The stories, fables, philosophies, and poetry which make up the Old Testament are manifold, and, as far as the Vagabond is concerned, those few bits with which he is conversant are eternal and inviolate--chiselled into his youthful Sunday School memory while it was yet malleable. There is no comparable literature so beautifully turned and so thoughtfully set down; none other has survived the harsh voyage down the ages, through third and fourth generations, even unto the hundreth and two hundreth and more.
In these days of atheism, Communism, Hitlerism, and all the other "isms," the Vagabond cannot but wonder at the fact that the sale of Bibles still far surpasses that of metcoric best-sellers. Like its contents, the Bible remains constant, steady, year in, year out. Abuse it has had, and plenty of it. Incongruities are constantly being magnified and then challenged by students and by those who would tear down its precepts.
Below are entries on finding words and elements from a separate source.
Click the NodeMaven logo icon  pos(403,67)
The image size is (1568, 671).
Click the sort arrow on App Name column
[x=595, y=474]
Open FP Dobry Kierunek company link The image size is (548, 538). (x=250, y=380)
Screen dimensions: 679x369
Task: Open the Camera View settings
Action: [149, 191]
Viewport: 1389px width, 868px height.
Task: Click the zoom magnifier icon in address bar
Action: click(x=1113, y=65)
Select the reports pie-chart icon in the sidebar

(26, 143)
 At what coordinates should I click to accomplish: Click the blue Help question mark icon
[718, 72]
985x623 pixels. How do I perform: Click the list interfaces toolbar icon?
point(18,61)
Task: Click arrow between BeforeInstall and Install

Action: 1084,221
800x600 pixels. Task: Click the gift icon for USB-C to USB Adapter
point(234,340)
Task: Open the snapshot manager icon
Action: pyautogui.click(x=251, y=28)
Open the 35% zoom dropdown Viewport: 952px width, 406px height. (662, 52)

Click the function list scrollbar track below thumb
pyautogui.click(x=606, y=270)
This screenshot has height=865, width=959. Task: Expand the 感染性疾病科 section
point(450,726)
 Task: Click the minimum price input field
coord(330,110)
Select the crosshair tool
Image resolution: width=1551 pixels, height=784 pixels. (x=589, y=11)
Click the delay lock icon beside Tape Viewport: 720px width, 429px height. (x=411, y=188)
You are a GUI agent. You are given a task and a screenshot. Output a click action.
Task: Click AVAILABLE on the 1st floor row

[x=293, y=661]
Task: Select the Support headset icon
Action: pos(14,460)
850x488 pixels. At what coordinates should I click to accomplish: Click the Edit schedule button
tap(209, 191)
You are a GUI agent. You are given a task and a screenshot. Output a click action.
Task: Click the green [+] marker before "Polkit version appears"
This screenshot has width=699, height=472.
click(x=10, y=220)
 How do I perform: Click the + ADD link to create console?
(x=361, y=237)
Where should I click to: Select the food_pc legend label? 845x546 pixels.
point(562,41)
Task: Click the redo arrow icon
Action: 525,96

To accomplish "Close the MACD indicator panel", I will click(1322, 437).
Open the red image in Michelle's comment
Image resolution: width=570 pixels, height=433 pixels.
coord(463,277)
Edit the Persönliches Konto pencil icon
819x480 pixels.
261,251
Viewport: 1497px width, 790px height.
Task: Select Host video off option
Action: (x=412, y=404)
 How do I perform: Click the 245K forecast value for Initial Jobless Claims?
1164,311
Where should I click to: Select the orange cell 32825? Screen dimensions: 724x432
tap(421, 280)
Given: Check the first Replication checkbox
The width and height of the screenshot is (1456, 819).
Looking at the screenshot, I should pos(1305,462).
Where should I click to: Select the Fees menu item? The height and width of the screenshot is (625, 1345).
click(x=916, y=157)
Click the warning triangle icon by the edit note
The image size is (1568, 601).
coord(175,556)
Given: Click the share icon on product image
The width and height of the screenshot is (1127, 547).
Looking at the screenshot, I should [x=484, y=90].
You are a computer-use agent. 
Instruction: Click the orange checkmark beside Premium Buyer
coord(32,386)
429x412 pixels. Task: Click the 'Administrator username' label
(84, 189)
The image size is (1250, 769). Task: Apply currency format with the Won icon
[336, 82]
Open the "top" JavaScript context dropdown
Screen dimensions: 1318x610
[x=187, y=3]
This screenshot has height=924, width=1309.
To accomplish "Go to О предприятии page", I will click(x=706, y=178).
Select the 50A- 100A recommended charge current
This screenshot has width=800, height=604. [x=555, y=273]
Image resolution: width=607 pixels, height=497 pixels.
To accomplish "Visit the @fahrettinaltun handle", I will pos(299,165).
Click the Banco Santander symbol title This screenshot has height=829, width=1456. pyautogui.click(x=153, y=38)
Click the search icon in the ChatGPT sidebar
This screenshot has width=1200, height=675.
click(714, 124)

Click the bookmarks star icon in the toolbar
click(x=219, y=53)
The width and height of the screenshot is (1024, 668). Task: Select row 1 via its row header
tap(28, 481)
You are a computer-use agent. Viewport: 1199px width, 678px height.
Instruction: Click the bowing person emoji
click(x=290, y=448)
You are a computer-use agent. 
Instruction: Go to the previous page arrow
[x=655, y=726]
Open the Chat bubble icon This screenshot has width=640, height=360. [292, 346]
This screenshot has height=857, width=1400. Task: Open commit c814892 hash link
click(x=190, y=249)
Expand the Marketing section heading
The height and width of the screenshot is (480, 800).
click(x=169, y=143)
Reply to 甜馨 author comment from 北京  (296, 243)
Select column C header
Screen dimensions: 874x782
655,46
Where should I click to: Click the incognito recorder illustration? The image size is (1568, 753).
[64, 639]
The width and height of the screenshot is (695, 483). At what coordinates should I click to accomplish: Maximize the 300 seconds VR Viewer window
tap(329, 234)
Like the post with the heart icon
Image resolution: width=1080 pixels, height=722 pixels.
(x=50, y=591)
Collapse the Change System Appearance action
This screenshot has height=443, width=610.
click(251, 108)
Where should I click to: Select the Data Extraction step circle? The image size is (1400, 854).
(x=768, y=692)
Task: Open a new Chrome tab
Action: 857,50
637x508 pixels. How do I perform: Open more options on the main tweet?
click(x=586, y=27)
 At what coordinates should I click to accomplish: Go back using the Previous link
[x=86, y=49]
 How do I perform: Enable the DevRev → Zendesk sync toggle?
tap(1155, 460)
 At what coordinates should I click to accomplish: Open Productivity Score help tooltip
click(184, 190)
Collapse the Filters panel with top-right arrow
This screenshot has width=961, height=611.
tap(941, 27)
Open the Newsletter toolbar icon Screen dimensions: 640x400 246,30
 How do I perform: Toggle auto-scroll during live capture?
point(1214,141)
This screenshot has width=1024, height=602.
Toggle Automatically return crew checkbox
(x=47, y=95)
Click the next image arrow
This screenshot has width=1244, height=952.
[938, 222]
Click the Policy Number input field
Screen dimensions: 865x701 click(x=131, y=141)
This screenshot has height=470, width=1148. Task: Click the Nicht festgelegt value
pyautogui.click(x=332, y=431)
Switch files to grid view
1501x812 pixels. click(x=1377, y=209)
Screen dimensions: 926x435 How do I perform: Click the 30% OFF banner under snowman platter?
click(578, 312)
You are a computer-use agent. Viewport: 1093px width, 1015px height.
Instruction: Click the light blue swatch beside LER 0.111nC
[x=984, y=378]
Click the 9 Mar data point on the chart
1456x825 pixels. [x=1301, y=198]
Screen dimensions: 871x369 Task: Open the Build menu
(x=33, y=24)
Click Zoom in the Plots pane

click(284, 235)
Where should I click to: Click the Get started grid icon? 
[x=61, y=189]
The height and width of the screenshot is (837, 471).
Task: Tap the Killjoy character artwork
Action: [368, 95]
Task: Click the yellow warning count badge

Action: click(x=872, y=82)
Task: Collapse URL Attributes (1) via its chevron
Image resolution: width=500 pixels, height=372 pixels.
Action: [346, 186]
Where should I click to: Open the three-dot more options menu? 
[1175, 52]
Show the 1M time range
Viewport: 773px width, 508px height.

Politicians of the boom-and-bellow school still mouth its apt passages as reason for, or argument against, their platforms. Men, worthy and unworthy, have been swept into office on the tide of such biblical quotations.
But the Bible was not written as a political tool, nor as a history or a grammar for those yet unborn, even as we ourselves, to puzzle over. Nay, it was a monument erected out of the sincerity of men's hearts to one of the greatest institutions mankind has ever known. I should be studied as such, with realizations of that sincerity and with appreciation of those timeless truths.
It is thus, without benedictions, that the Vagabond, who, alas, spent yesterday in sloth and who will spend today in feverish retribution therefor, directs, as a modern Messiah, his followers out of the wilderness of worldly college life to the basement lecture room of Fogg Museum tomorrow at noon. There Professor Kirsop Lake, who knows Palestine as intimately as Winchell knows his Broadway, will read the Bible as it should be read and talk of it as it should be talked of, interpreting its grandeur with alternate wisdom, emotion, and humor.